Les témoins ici filmé (e) s dans la proximité avec leur intimité douloureuse, se battent, chacune à leur manière, pour faire bouger la domination machiste, hypertrophiée par les potentialités infinies d’internet.
L’enseignante québécoise Laurence Gratton se bat pour faire condamner son agresseur (dont les agissements touchent 40 autres femmes !). Kiah Morris continue à exiger la protection pour elle et pour sa famille d’un système judiciaire qui n’a pas pu (en dépit d’un procès) jusque là punir leurs agresseurs.
Laura Boldrini, elle aussi en tant que femme politique italienne, travaille sans relâche sur un projet de loi dans son pays impliquant des sanctions financières pour les médias sociaux laxistes envers les messages de haine ; elle déploie aussi beaucoup d’efforts pour que les lois européennes encadrent de façon conséquente les plateformes de médias sociaux.
La lutte exemplaire d’un père
En 2013 Glen Canning perd sa fille Rehtaeh, victime d’un harcèlement en ligne particulièrement barbare. Cette dernière se suicide après des mois de calvaire : la diffusion des images de son viol sur le web. Les agresseurs à ce jour restent impunis.

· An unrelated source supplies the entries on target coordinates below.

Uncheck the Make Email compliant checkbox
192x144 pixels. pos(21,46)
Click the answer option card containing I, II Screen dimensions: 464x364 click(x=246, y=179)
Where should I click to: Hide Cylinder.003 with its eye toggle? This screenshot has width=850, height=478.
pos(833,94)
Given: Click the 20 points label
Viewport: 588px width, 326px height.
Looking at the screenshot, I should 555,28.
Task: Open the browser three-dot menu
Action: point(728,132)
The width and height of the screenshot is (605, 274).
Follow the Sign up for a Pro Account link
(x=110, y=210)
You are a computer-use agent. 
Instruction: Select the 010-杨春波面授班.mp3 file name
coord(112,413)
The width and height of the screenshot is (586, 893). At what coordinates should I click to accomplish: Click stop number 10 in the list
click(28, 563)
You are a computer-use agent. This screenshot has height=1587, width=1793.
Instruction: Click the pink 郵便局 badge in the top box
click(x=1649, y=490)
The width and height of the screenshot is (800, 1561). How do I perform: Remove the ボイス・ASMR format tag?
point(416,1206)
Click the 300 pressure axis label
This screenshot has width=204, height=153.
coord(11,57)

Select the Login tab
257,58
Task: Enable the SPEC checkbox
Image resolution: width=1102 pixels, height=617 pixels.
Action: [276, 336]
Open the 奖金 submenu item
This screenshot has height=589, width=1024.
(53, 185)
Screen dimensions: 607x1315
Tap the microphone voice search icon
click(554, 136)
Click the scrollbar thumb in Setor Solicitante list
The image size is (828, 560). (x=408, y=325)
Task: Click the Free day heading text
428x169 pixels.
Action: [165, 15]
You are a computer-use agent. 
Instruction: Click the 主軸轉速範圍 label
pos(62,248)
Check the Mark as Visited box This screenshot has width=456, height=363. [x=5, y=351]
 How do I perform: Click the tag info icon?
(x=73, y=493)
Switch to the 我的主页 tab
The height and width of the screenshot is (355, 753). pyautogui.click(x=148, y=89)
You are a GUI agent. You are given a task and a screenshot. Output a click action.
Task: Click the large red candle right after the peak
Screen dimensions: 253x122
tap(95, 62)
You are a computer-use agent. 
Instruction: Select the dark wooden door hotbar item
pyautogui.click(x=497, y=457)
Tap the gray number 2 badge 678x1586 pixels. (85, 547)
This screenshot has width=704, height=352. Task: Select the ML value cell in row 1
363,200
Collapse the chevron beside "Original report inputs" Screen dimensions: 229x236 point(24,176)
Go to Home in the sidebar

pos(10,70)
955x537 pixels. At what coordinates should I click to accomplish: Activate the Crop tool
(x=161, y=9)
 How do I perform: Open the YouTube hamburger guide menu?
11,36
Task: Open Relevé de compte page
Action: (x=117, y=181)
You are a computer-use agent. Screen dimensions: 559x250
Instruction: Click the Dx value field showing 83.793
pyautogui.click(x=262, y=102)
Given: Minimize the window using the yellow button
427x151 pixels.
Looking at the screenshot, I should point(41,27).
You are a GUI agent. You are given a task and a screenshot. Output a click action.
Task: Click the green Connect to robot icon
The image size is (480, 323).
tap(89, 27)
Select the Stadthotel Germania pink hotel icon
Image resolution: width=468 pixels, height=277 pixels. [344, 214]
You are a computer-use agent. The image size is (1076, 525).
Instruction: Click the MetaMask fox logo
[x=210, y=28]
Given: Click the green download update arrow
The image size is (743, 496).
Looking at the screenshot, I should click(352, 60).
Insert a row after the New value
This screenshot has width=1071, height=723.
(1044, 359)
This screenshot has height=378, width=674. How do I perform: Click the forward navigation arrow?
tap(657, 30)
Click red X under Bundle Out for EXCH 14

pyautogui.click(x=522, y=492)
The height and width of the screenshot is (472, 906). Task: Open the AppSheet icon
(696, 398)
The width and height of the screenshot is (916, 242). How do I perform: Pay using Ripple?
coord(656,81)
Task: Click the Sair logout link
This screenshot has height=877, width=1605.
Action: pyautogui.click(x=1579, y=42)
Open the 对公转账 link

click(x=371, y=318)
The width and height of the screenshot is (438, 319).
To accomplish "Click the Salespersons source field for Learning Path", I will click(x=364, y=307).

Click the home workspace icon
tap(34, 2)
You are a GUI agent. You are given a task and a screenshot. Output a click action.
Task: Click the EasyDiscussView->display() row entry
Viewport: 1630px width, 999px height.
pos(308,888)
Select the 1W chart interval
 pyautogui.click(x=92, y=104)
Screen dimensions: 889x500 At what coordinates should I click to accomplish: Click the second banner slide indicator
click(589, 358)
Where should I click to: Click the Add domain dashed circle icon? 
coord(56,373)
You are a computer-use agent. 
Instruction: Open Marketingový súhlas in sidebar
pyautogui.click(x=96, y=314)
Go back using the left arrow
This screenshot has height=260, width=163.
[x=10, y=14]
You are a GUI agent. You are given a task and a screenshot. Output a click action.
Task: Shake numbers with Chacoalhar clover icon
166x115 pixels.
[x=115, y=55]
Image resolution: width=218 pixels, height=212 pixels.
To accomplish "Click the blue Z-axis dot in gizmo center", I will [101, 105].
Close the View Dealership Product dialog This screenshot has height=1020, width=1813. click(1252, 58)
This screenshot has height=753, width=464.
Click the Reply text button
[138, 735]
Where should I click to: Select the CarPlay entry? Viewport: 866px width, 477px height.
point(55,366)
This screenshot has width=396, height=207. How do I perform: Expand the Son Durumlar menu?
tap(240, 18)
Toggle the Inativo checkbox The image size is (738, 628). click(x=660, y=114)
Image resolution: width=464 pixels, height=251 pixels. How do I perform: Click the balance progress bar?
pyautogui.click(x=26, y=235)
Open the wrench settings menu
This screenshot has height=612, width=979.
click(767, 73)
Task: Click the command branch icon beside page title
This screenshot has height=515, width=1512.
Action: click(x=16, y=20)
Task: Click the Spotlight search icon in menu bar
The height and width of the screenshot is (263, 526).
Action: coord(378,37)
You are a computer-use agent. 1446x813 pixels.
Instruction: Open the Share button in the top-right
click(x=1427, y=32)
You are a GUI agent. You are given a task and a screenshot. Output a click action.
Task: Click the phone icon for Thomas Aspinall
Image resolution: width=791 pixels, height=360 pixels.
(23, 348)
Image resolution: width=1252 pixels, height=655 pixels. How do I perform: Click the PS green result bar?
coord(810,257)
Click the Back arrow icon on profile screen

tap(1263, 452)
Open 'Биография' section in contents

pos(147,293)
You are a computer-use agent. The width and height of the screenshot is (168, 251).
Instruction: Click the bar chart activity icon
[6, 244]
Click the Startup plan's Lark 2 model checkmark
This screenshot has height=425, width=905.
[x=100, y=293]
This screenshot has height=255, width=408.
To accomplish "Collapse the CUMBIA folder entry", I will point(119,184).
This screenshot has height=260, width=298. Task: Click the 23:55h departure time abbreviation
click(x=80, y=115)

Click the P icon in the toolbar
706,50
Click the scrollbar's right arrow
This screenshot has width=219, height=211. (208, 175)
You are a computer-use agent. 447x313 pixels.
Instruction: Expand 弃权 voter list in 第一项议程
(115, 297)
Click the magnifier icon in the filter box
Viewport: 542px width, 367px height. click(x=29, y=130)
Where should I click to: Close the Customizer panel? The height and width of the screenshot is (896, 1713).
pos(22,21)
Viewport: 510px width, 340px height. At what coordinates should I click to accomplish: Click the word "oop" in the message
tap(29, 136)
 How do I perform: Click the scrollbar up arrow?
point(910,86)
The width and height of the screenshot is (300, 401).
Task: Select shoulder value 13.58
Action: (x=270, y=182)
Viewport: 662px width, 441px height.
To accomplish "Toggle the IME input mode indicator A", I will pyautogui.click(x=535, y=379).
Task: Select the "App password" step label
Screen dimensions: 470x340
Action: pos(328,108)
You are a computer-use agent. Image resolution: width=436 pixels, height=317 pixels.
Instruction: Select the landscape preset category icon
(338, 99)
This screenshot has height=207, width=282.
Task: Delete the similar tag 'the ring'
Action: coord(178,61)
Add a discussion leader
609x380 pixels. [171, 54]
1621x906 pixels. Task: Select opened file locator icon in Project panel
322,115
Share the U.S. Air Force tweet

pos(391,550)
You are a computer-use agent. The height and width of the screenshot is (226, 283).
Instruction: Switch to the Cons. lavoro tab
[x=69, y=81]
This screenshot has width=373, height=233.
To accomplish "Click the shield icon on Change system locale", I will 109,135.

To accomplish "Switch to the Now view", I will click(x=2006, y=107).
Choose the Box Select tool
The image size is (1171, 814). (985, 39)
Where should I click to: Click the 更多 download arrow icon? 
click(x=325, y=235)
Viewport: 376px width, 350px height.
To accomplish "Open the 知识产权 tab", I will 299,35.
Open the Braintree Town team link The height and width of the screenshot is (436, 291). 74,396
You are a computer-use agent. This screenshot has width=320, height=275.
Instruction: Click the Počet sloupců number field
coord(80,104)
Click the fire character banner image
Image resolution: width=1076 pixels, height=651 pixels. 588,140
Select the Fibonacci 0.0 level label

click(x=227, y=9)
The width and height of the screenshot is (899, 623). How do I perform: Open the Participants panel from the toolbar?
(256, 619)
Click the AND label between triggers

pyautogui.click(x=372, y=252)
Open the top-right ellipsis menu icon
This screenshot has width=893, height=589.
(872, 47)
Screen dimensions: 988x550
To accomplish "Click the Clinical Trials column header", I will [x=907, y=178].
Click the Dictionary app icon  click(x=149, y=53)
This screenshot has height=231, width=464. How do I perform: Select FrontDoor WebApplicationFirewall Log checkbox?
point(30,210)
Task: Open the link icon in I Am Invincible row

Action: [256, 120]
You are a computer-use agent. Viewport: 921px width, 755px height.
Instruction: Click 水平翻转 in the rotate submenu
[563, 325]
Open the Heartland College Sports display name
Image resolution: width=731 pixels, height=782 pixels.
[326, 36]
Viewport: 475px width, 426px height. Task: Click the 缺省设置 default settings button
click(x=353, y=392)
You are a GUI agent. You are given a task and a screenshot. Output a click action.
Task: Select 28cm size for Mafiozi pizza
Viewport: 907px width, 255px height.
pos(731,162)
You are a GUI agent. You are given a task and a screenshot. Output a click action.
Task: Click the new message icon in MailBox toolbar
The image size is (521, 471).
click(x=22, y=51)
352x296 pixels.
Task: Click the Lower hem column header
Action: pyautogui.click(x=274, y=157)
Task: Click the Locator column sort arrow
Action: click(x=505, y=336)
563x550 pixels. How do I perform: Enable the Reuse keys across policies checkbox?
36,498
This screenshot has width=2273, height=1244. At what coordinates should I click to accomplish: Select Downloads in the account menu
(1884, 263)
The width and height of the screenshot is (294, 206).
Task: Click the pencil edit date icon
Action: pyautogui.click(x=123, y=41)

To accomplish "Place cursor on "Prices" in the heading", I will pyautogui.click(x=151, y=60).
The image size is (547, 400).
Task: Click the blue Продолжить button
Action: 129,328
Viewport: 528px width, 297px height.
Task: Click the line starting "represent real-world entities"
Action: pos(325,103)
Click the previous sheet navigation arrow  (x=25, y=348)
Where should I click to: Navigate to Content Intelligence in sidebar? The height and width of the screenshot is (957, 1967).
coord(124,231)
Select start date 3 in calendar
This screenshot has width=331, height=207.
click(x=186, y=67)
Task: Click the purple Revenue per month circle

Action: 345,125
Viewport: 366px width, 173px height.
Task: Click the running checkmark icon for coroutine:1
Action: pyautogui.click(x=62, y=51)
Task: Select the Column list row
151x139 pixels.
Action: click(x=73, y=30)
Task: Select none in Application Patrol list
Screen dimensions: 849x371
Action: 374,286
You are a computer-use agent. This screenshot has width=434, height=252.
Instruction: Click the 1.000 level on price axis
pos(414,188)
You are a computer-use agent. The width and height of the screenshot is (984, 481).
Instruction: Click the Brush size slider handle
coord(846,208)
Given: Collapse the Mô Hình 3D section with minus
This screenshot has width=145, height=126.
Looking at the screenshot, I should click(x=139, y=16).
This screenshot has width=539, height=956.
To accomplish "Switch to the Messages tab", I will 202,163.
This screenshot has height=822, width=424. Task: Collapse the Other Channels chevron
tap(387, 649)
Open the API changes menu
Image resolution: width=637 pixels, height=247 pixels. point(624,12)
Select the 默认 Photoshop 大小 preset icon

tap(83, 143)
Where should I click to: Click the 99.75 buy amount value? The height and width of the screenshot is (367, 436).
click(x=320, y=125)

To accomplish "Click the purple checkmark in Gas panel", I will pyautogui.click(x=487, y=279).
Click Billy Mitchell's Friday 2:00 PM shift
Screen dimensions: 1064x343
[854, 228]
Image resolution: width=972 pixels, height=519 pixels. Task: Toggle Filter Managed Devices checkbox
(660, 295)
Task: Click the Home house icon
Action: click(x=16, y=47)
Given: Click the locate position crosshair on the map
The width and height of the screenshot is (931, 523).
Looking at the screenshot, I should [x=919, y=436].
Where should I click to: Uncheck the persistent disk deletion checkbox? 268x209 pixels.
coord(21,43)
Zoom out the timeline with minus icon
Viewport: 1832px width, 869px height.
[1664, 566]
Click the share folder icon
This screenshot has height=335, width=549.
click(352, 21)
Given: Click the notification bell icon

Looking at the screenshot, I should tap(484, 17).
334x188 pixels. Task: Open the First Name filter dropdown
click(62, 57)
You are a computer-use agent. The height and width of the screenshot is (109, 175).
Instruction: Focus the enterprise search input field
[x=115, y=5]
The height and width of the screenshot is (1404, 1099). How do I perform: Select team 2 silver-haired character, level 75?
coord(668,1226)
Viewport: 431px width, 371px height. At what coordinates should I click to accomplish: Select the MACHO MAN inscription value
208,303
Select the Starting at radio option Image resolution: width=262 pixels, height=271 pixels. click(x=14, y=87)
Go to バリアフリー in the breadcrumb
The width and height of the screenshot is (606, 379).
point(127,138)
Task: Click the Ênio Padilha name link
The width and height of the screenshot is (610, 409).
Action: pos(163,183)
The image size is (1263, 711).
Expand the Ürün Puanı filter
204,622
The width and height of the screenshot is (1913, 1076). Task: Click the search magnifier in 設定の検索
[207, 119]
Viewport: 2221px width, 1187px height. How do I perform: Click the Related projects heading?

La justice canadienne a failli et le père meurtri veut comprendre pourquoi.
Bien plus, à l’instar de la jeune professeure québécoise Laurence Gratton sensibilisant ses élèves aux effets néfastes de la cyberviolence, Glen Canning, en devenant conférencier dans les écoles secondaires, consacre désormais sa ‘vie à l’éducation des jeunes hommes, quant à la question du consentement’.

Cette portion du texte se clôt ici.